— Start of Listing —
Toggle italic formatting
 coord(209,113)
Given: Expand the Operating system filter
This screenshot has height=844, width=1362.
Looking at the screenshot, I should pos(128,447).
— End of Listing —
— Start of Listing —
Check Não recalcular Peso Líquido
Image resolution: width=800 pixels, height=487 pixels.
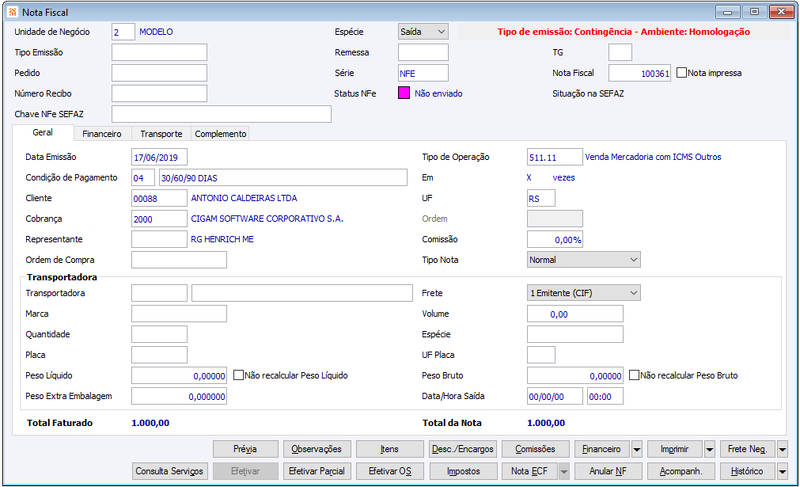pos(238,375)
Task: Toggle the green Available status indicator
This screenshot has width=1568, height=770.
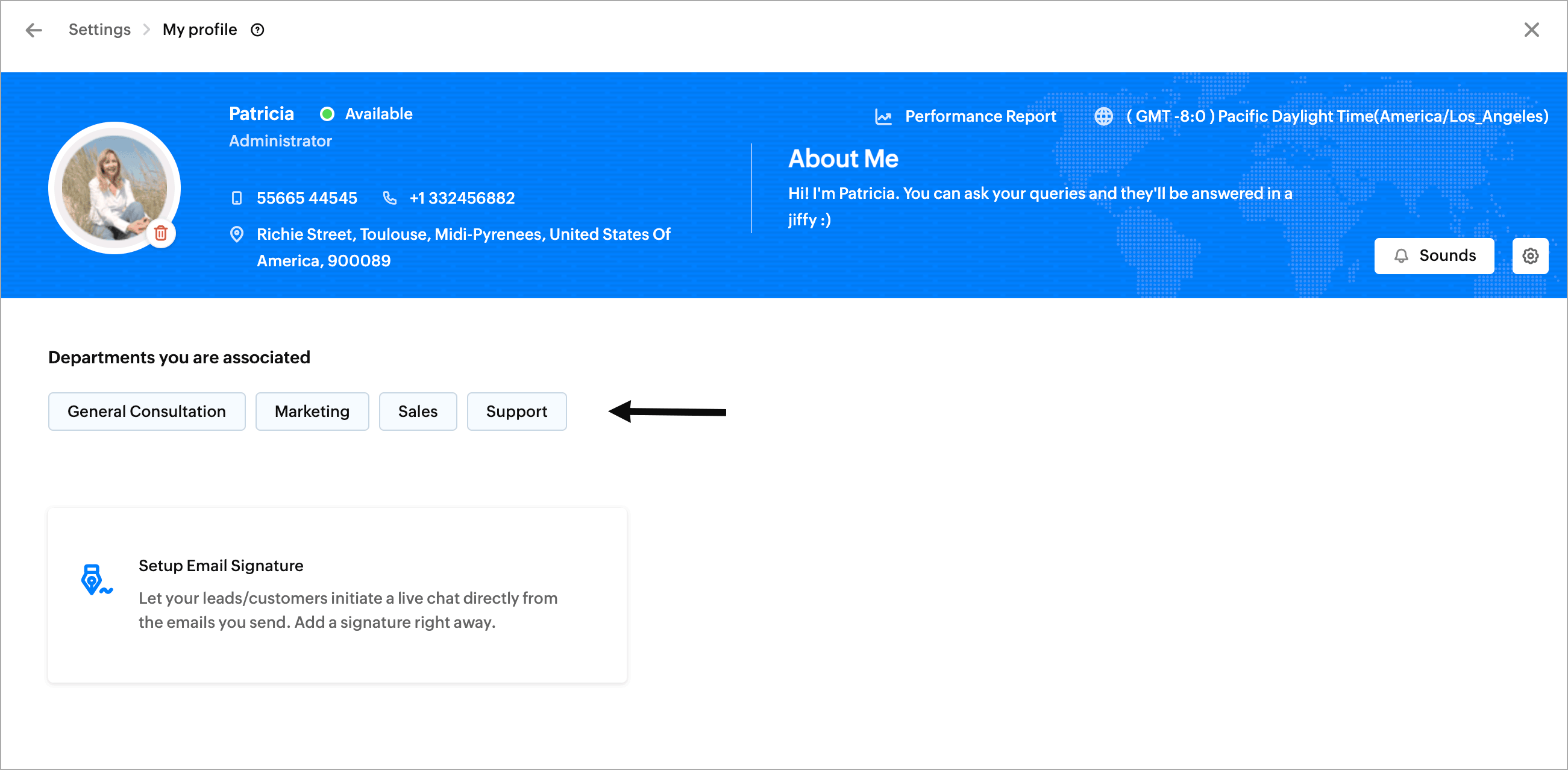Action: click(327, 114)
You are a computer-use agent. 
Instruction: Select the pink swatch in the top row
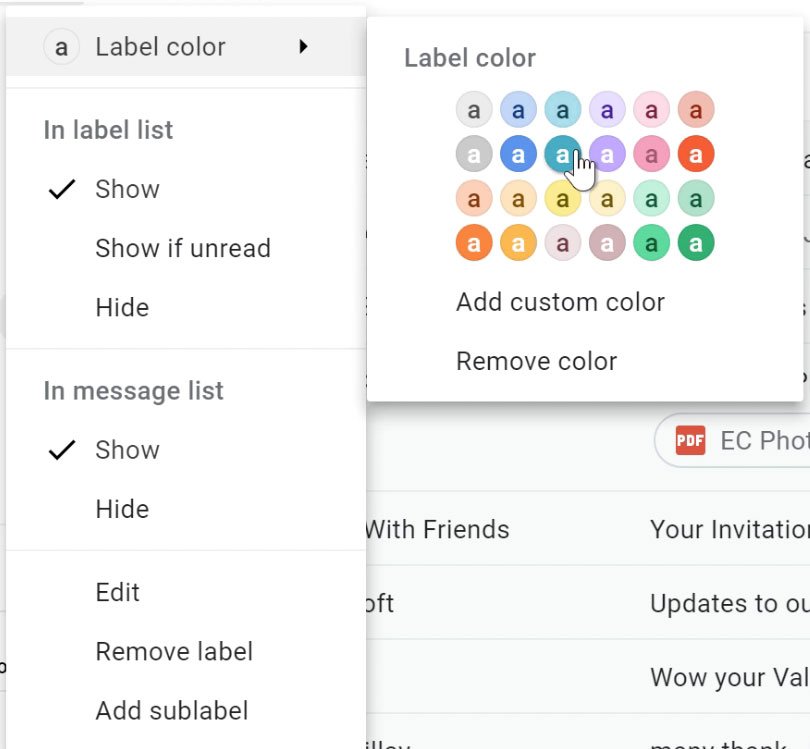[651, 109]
— End of Listing —
— Start of Listing —
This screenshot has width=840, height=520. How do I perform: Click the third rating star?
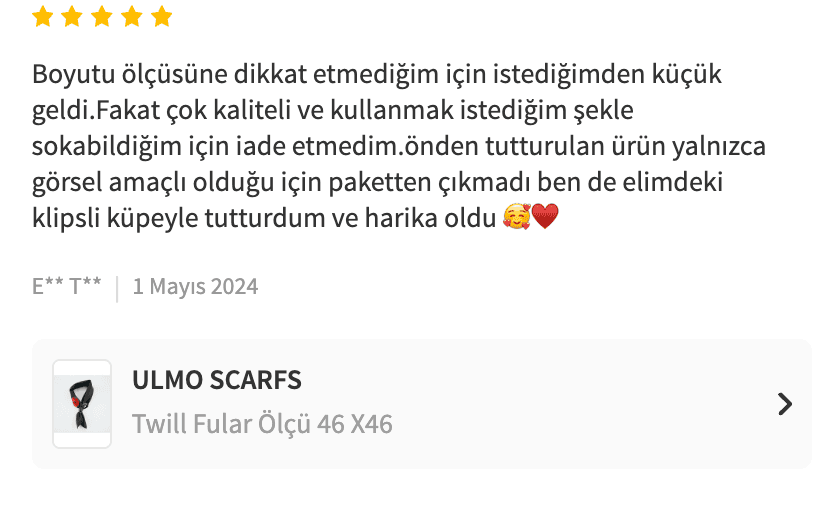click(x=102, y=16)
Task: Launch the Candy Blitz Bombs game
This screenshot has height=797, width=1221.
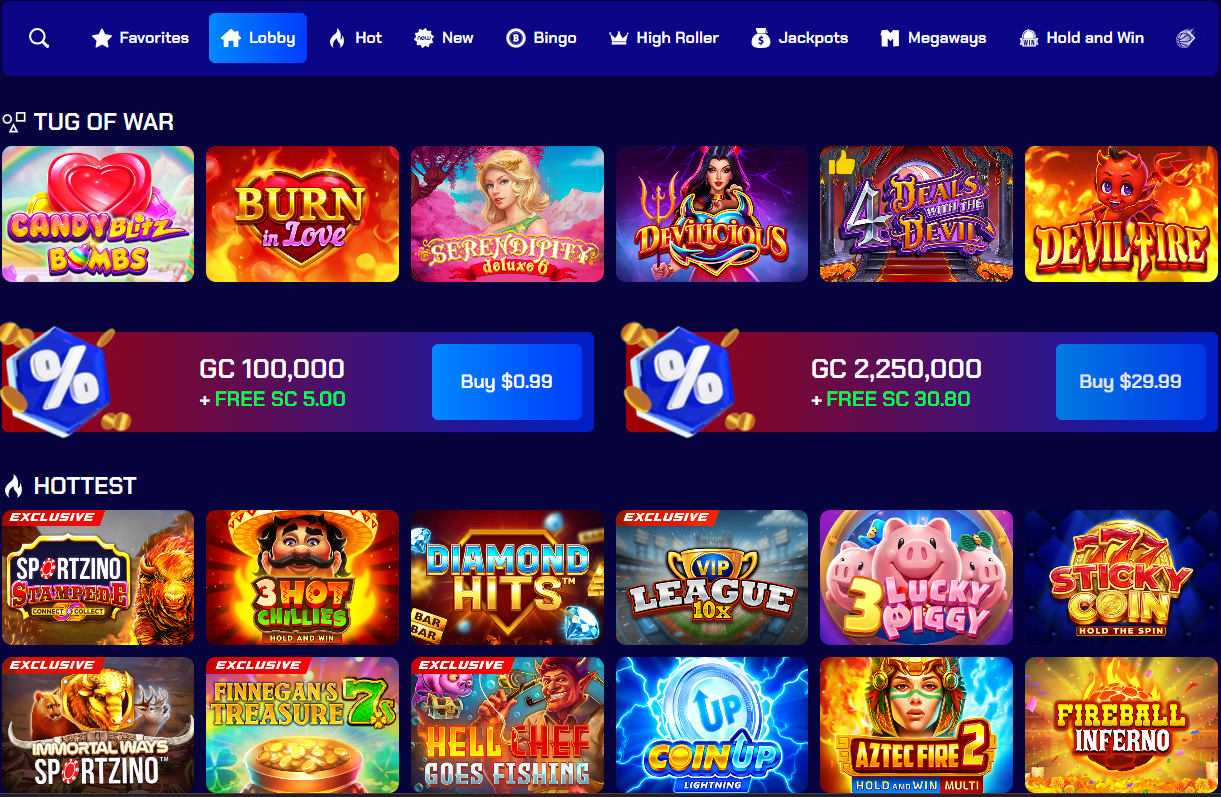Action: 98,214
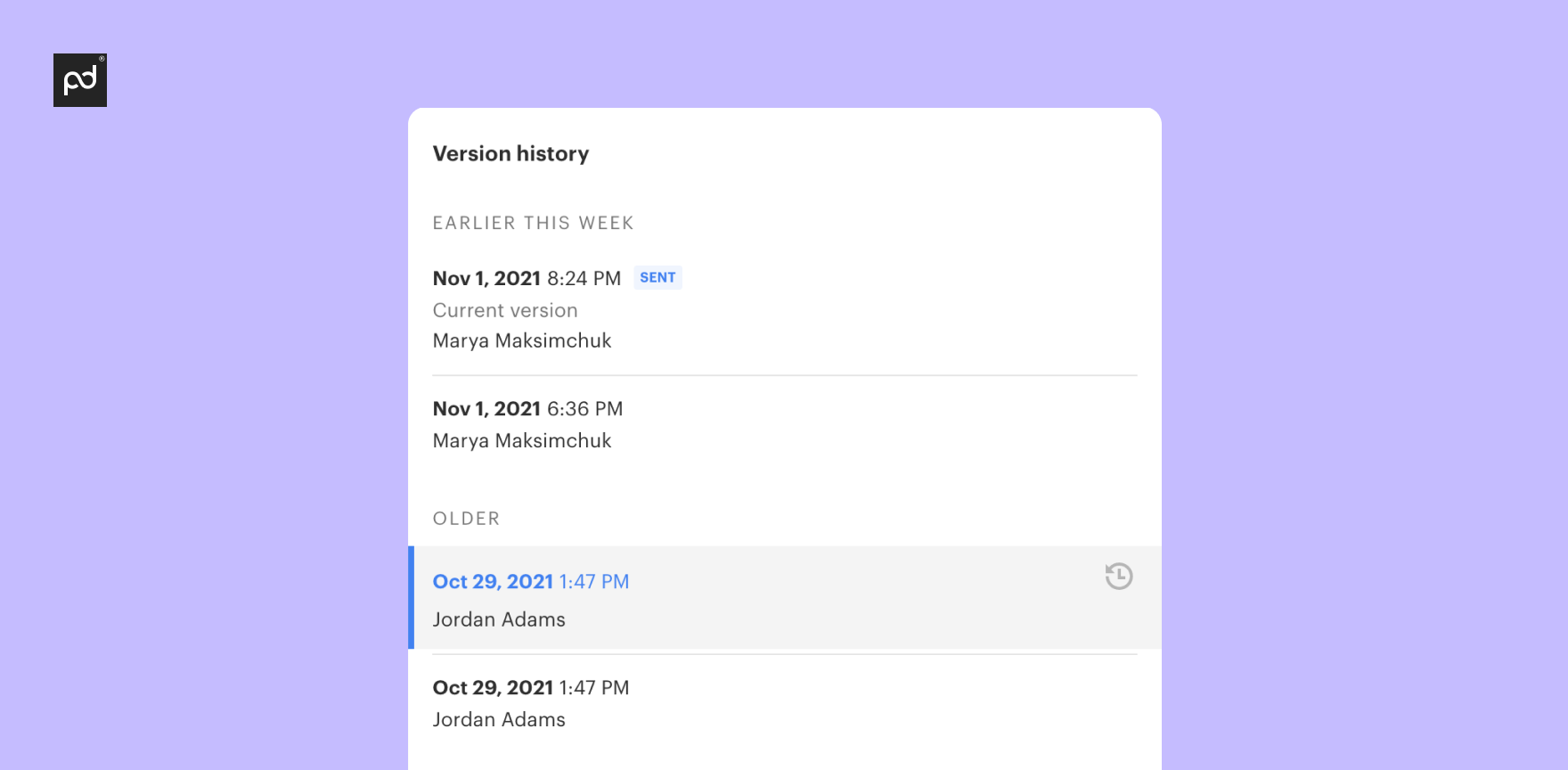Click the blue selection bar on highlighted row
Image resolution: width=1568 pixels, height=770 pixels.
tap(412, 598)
— End of Listing —
Rewrite the items starting with the line with "Toggle italic formatting" and going on through the line with "Looking at the", swapping "italic" for "bold" and keeping everything else the same.

[Task output]
Toggle bold formatting
 coord(209,113)
Given: Expand the Operating system filter
This screenshot has height=844, width=1362.
Looking at the screenshot, I should pos(128,447).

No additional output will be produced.